Entries for locating words and elements:
** begin **

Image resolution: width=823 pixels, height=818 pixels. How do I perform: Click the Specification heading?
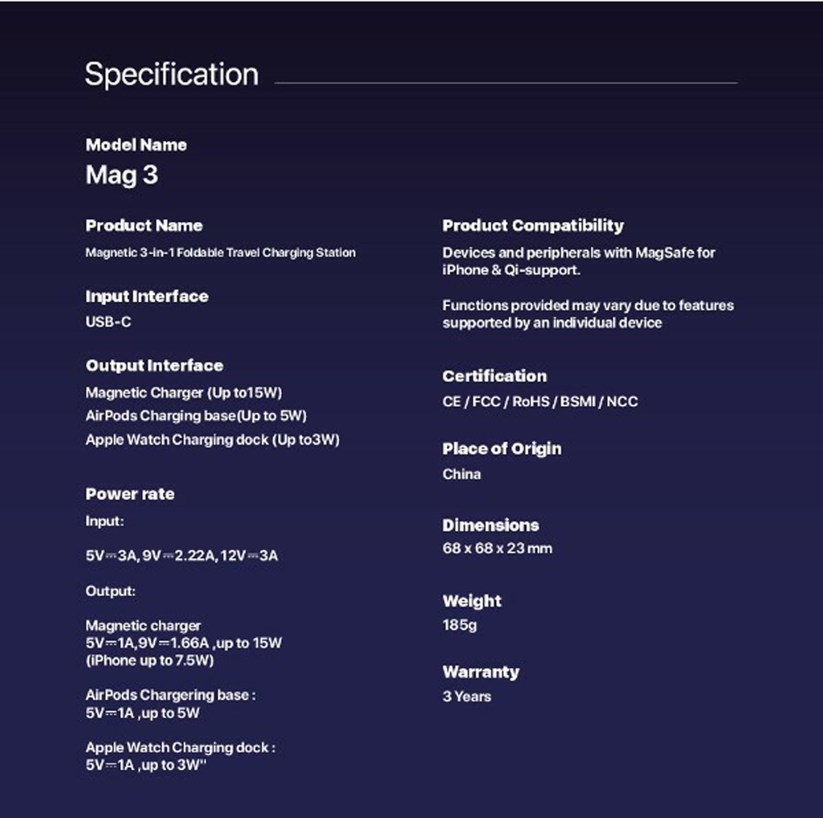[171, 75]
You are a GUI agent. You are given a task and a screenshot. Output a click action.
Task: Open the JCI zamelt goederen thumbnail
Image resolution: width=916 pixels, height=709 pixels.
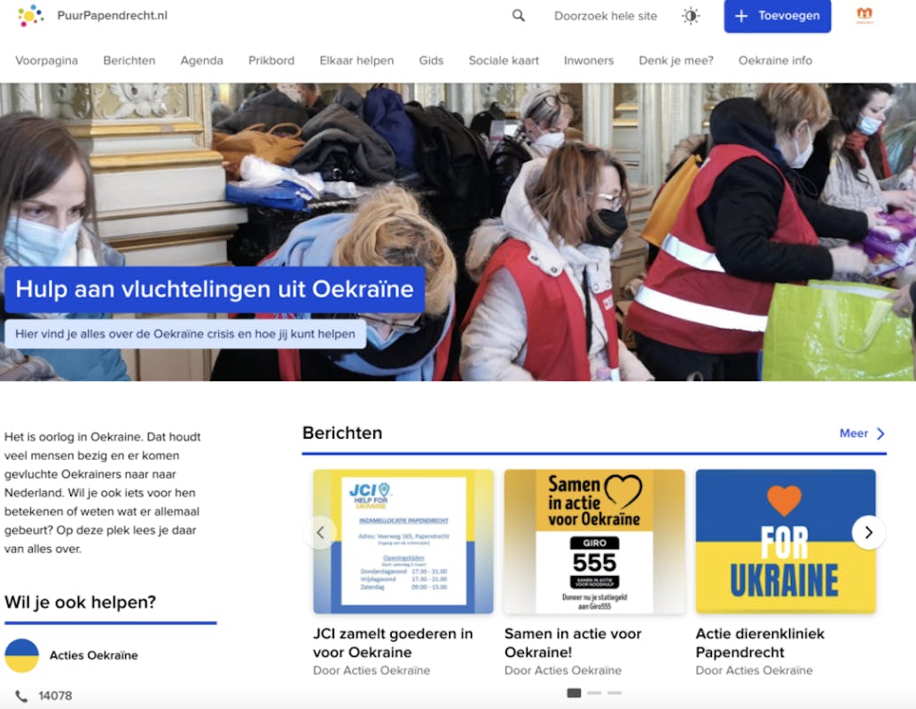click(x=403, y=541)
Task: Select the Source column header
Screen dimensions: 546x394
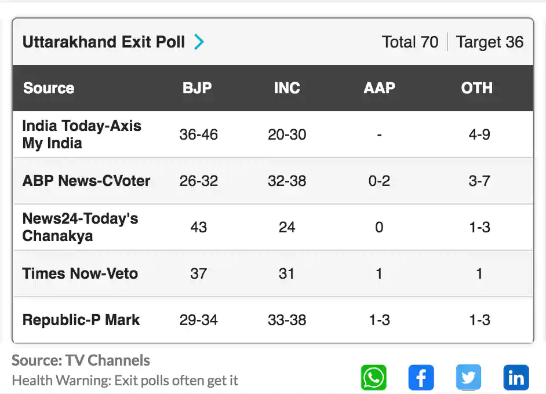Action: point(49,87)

** end **
** begin **

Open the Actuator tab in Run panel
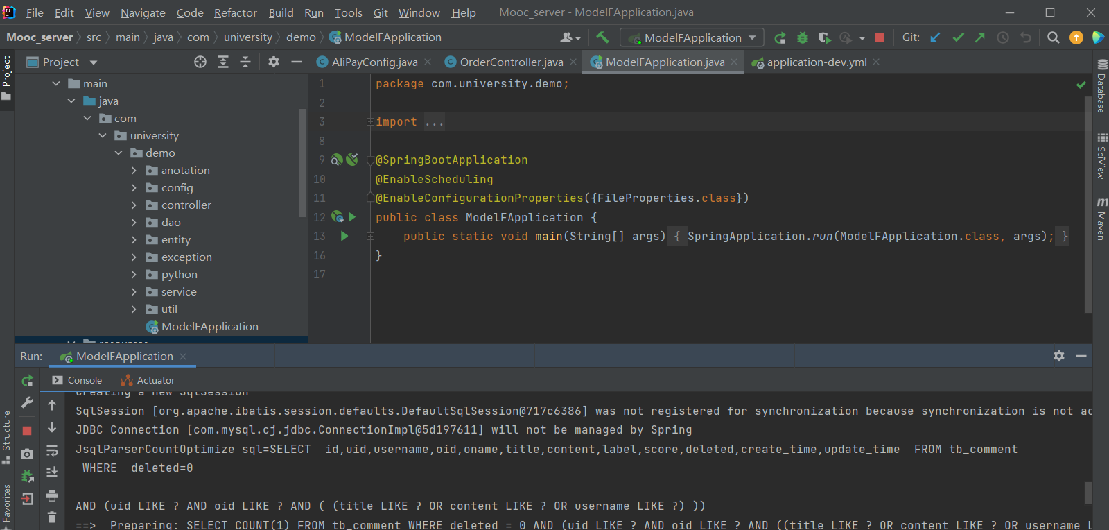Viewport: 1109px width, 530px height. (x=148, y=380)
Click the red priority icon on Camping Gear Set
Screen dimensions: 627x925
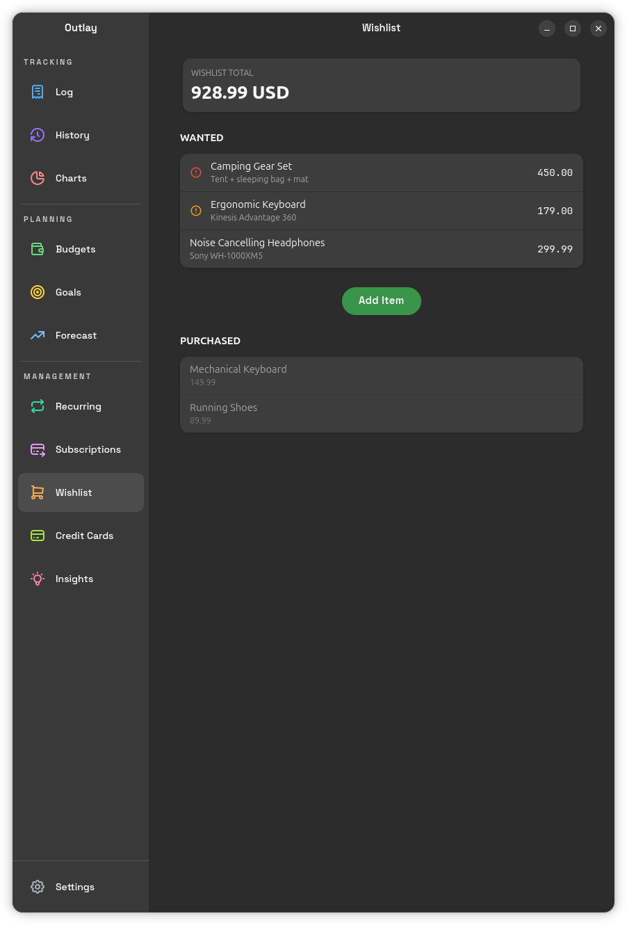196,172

** end **
** begin **

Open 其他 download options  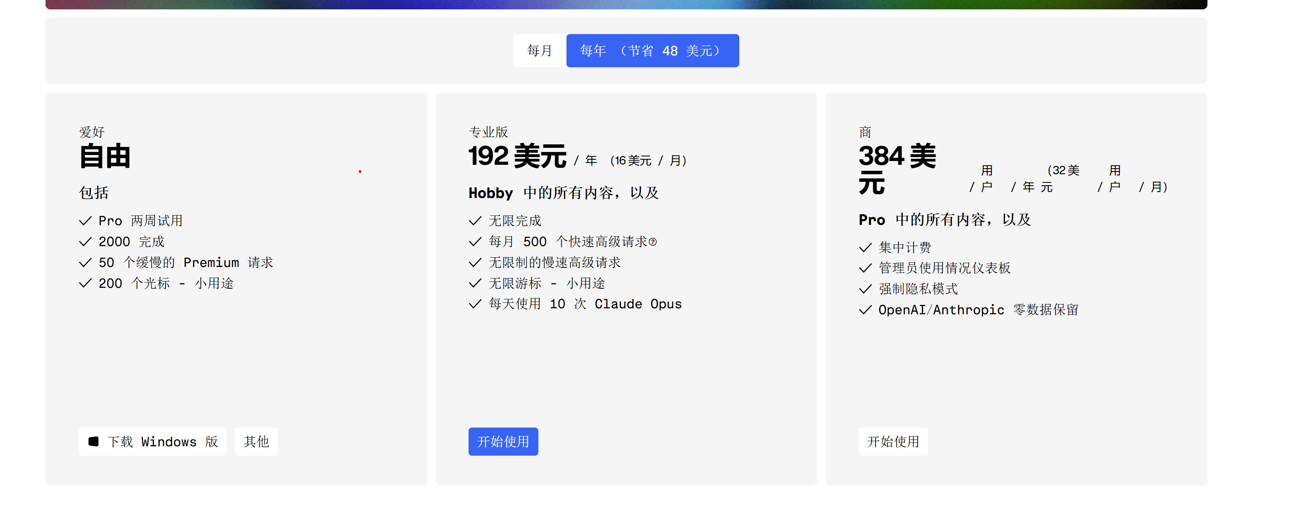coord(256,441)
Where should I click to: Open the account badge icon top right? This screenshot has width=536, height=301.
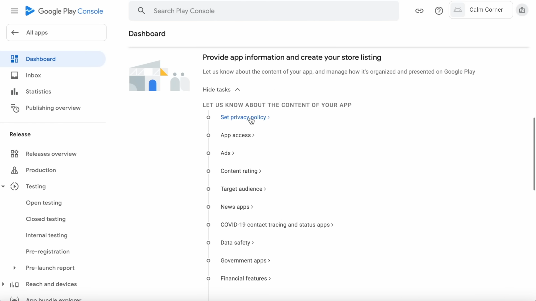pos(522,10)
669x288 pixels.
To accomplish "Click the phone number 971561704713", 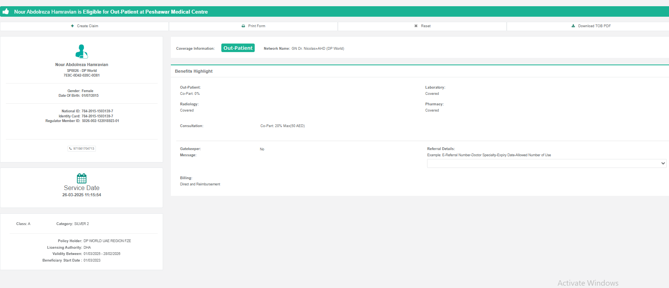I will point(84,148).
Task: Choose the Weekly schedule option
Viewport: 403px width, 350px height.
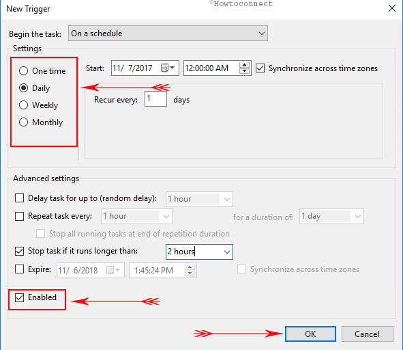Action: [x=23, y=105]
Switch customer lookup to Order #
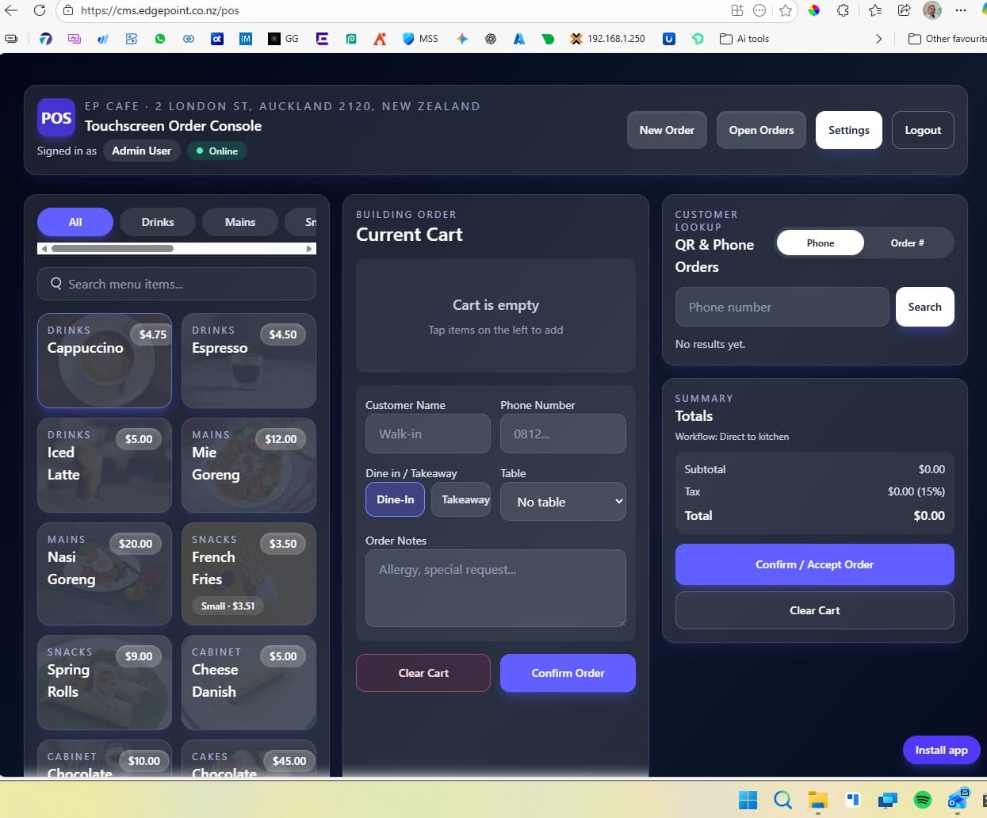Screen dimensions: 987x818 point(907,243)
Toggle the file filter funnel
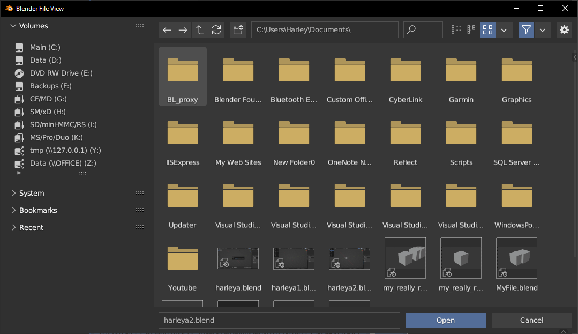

** end **

* **What you will do**:
Convert everything from the line containing "Image resolution: width=823" down to the line containing "Action: point(49,87)" into a JSON list of strings, one string per line, skipping blank lines and leaving out the pictures.

* **Exercise response**:
[
  "Image resolution: width=823 pixels, height=818 pixels. How do I perform: Click the Specification heading?",
  "[171, 75]",
  "You are a GUI agent. You are given a task and a screenshot. Output a click action.",
  "Task: Open the JCI zamelt goederen thumbnail",
  "Image resolution: width=916 pixels, height=709 pixels.",
  "click(x=403, y=541)",
  "Task: Select the Source column header",
  "Screen dimensions: 546x394",
  "Action: point(49,87)"
]